Stored items
-- -- --

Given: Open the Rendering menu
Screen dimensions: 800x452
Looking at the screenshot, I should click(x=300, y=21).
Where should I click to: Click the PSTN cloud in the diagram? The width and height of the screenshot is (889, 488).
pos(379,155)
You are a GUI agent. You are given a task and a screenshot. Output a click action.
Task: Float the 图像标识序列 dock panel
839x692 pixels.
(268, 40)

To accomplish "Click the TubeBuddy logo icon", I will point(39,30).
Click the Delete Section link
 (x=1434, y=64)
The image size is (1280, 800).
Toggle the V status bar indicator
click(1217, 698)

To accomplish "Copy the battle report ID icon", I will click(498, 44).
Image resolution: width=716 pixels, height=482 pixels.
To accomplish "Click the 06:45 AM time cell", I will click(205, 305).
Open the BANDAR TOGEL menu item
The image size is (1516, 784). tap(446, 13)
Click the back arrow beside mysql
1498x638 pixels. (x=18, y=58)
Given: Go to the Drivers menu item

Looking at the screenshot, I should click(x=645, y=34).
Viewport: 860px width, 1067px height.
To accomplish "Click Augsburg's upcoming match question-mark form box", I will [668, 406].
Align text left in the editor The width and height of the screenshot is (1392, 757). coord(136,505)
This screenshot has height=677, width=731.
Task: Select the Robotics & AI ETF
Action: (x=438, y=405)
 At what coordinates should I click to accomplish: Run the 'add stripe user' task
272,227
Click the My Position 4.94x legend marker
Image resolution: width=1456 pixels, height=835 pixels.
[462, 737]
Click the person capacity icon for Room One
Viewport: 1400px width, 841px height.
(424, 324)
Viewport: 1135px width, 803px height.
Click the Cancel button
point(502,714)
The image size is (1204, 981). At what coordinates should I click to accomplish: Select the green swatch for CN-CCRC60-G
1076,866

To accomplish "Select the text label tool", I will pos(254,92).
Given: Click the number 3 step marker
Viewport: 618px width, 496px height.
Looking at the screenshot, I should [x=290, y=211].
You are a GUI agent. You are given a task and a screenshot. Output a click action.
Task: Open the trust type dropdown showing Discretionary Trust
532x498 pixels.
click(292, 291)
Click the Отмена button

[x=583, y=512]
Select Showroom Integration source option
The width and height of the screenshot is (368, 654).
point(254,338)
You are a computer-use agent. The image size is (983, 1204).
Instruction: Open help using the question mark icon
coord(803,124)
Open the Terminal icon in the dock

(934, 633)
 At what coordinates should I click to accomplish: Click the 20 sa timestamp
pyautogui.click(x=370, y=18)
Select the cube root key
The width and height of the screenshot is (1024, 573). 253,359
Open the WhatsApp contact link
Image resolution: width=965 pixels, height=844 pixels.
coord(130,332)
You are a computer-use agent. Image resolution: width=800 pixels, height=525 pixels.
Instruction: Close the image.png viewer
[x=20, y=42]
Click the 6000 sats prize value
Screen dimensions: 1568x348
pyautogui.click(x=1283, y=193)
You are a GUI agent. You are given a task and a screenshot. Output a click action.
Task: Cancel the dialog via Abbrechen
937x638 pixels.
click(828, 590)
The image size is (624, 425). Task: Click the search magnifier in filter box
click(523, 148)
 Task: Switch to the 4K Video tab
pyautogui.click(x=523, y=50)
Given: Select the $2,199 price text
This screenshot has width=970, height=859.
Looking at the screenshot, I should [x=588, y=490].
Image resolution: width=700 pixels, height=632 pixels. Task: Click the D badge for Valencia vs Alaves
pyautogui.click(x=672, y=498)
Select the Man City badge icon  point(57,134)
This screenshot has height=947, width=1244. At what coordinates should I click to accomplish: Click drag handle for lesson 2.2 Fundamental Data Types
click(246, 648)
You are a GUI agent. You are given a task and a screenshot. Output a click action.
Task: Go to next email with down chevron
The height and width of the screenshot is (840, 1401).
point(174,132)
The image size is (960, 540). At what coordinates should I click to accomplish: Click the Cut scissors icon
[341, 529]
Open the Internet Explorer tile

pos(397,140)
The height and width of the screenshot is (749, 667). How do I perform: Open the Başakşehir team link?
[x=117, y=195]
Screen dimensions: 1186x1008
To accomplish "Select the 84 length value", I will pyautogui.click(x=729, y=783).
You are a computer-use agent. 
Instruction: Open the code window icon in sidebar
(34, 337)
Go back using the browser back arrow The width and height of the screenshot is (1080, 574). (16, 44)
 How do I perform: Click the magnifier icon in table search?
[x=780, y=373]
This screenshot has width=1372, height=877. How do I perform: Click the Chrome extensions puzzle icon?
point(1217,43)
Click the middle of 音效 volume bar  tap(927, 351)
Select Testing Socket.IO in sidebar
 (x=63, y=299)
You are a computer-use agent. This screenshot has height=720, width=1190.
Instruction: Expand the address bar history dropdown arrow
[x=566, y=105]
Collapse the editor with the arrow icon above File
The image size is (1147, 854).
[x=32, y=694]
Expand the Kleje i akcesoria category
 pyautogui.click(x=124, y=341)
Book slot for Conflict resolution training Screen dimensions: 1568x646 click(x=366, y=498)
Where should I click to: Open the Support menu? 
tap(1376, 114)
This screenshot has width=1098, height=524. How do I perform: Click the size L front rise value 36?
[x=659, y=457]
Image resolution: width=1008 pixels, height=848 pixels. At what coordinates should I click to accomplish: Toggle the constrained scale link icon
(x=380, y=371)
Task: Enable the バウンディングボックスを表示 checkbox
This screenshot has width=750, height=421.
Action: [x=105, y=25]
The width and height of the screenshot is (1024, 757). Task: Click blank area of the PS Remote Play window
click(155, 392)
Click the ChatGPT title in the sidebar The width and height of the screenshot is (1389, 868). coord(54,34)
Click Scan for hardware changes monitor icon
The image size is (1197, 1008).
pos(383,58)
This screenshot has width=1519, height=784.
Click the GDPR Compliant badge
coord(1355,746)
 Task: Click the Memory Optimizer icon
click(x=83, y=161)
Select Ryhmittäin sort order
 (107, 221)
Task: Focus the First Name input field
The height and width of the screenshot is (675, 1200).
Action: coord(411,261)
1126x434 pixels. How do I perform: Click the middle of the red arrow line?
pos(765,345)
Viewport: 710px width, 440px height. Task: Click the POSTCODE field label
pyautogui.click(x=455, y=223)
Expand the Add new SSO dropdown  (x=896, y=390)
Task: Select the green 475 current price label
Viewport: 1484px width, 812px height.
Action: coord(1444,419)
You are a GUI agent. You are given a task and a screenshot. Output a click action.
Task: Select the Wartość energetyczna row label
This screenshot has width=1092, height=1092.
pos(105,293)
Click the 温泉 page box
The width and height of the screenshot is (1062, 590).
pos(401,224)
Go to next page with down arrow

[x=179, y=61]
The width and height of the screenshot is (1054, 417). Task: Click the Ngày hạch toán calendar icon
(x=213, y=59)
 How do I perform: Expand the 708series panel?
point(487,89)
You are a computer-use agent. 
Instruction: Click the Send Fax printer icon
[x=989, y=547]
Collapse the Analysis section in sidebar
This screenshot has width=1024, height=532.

-- -- --

Task details
Every one of the records is to be copied word for word.

Answer to this task
Given: Open the Rendering menu
Screen dimensions: 800x452
Looking at the screenshot, I should click(x=300, y=21).
Where should I click to: Click the PSTN cloud in the diagram? The width and height of the screenshot is (889, 488).
pos(379,155)
You are a GUI agent. You are given a task and a screenshot. Output a click action.
Task: Float the 图像标识序列 dock panel
839x692 pixels.
(268, 40)

To accomplish "Click the TubeBuddy logo icon", I will point(39,30).
Click the Delete Section link
 (x=1434, y=64)
The image size is (1280, 800).
Toggle the V status bar indicator
click(1217, 698)

To accomplish "Copy the battle report ID icon", I will click(498, 44).
Image resolution: width=716 pixels, height=482 pixels.
To accomplish "Click the 06:45 AM time cell", I will click(205, 305).
Open the BANDAR TOGEL menu item
The image size is (1516, 784). tap(446, 13)
Click the back arrow beside mysql
1498x638 pixels. (x=18, y=58)
Given: Go to the Drivers menu item

Looking at the screenshot, I should click(x=645, y=34).
Viewport: 860px width, 1067px height.
To accomplish "Click Augsburg's upcoming match question-mark form box", I will [668, 406].
Align text left in the editor The width and height of the screenshot is (1392, 757). coord(136,505)
This screenshot has height=677, width=731.
Task: Select the Robotics & AI ETF
Action: (x=438, y=405)
 At what coordinates should I click to accomplish: Run the 'add stripe user' task
272,227
Click the My Position 4.94x legend marker
Image resolution: width=1456 pixels, height=835 pixels.
[462, 737]
Click the person capacity icon for Room One
Viewport: 1400px width, 841px height.
(424, 324)
Viewport: 1135px width, 803px height.
Click the Cancel button
point(502,714)
The image size is (1204, 981). At what coordinates should I click to accomplish: Select the green swatch for CN-CCRC60-G
1076,866

To accomplish "Select the text label tool", I will pos(254,92).
Given: Click the number 3 step marker
Viewport: 618px width, 496px height.
Looking at the screenshot, I should [x=290, y=211].
You are a GUI agent. You are given a task and a screenshot. Output a click action.
Task: Open the trust type dropdown showing Discretionary Trust
532x498 pixels.
click(292, 291)
Click the Отмена button

[x=583, y=512]
Select Showroom Integration source option
The width and height of the screenshot is (368, 654).
point(254,338)
You are a computer-use agent. The image size is (983, 1204).
Instruction: Open help using the question mark icon
coord(803,124)
Open the Terminal icon in the dock

(934, 633)
 At what coordinates should I click to accomplish: Click the 20 sa timestamp
pyautogui.click(x=370, y=18)
Select the cube root key
The width and height of the screenshot is (1024, 573). 253,359
Open the WhatsApp contact link
Image resolution: width=965 pixels, height=844 pixels.
coord(130,332)
You are a computer-use agent. Image resolution: width=800 pixels, height=525 pixels.
Instruction: Close the image.png viewer
[x=20, y=42]
Click the 6000 sats prize value
Screen dimensions: 1568x348
pyautogui.click(x=1283, y=193)
You are a GUI agent. You are given a task and a screenshot. Output a click action.
Task: Cancel the dialog via Abbrechen
937x638 pixels.
click(828, 590)
The image size is (624, 425). Task: Click the search magnifier in filter box
click(523, 148)
 Task: Switch to the 4K Video tab
pyautogui.click(x=523, y=50)
Given: Select the $2,199 price text
This screenshot has width=970, height=859.
Looking at the screenshot, I should [x=588, y=490].
Image resolution: width=700 pixels, height=632 pixels. Task: Click the D badge for Valencia vs Alaves
pyautogui.click(x=672, y=498)
Select the Man City badge icon  point(57,134)
This screenshot has height=947, width=1244. At what coordinates should I click to accomplish: Click drag handle for lesson 2.2 Fundamental Data Types
click(246, 648)
You are a GUI agent. You are given a task and a screenshot. Output a click action.
Task: Go to next email with down chevron
The height and width of the screenshot is (840, 1401).
point(174,132)
The image size is (960, 540). At what coordinates should I click to accomplish: Click the Cut scissors icon
[341, 529]
Open the Internet Explorer tile

pos(397,140)
The height and width of the screenshot is (749, 667). How do I perform: Open the Başakşehir team link?
[x=117, y=195]
Screen dimensions: 1186x1008
To accomplish "Select the 84 length value", I will pyautogui.click(x=729, y=783).
You are a computer-use agent. 
Instruction: Open the code window icon in sidebar
(34, 337)
Go back using the browser back arrow The width and height of the screenshot is (1080, 574). (16, 44)
 How do I perform: Click the magnifier icon in table search?
[x=780, y=373]
This screenshot has width=1372, height=877. How do I perform: Click the Chrome extensions puzzle icon?
point(1217,43)
Click the middle of 音效 volume bar  tap(927, 351)
Select Testing Socket.IO in sidebar
 (x=63, y=299)
You are a computer-use agent. This screenshot has height=720, width=1190.
Instruction: Expand the address bar history dropdown arrow
[x=566, y=105]
Collapse the editor with the arrow icon above File
The image size is (1147, 854).
[x=32, y=694]
Expand the Kleje i akcesoria category
 pyautogui.click(x=124, y=341)
Book slot for Conflict resolution training Screen dimensions: 1568x646 click(x=366, y=498)
Where should I click to: Open the Support menu? 
tap(1376, 114)
This screenshot has width=1098, height=524. How do I perform: Click the size L front rise value 36?
[x=659, y=457]
Image resolution: width=1008 pixels, height=848 pixels. At what coordinates should I click to accomplish: Toggle the constrained scale link icon
(x=380, y=371)
Task: Enable the バウンディングボックスを表示 checkbox
This screenshot has width=750, height=421.
Action: [x=105, y=25]
The width and height of the screenshot is (1024, 757). Task: Click blank area of the PS Remote Play window
click(155, 392)
Click the ChatGPT title in the sidebar The width and height of the screenshot is (1389, 868). coord(54,34)
Click Scan for hardware changes monitor icon
The image size is (1197, 1008).
pos(383,58)
This screenshot has width=1519, height=784.
Click the GDPR Compliant badge
coord(1355,746)
 Task: Click the Memory Optimizer icon
click(x=83, y=161)
Select Ryhmittäin sort order
 (107, 221)
Task: Focus the First Name input field
The height and width of the screenshot is (675, 1200).
Action: coord(411,261)
1126x434 pixels. How do I perform: Click the middle of the red arrow line?
pos(765,345)
Viewport: 710px width, 440px height. Task: Click the POSTCODE field label
pyautogui.click(x=455, y=223)
Expand the Add new SSO dropdown  (x=896, y=390)
Task: Select the green 475 current price label
Viewport: 1484px width, 812px height.
Action: coord(1444,419)
You are a GUI agent. You are given a task and a screenshot. Output a click action.
Task: Select the Wartość energetyczna row label
This screenshot has width=1092, height=1092.
pos(105,293)
Click the 温泉 page box
The width and height of the screenshot is (1062, 590).
pos(401,224)
Go to next page with down arrow

[x=179, y=61]
The width and height of the screenshot is (1054, 417). Task: Click the Ngày hạch toán calendar icon
(x=213, y=59)
 How do I perform: Expand the 708series panel?
point(487,89)
You are a computer-use agent. 
Instruction: Click the Send Fax printer icon
[x=989, y=547]
Collapse the Analysis section in sidebar
This screenshot has width=1024, height=532.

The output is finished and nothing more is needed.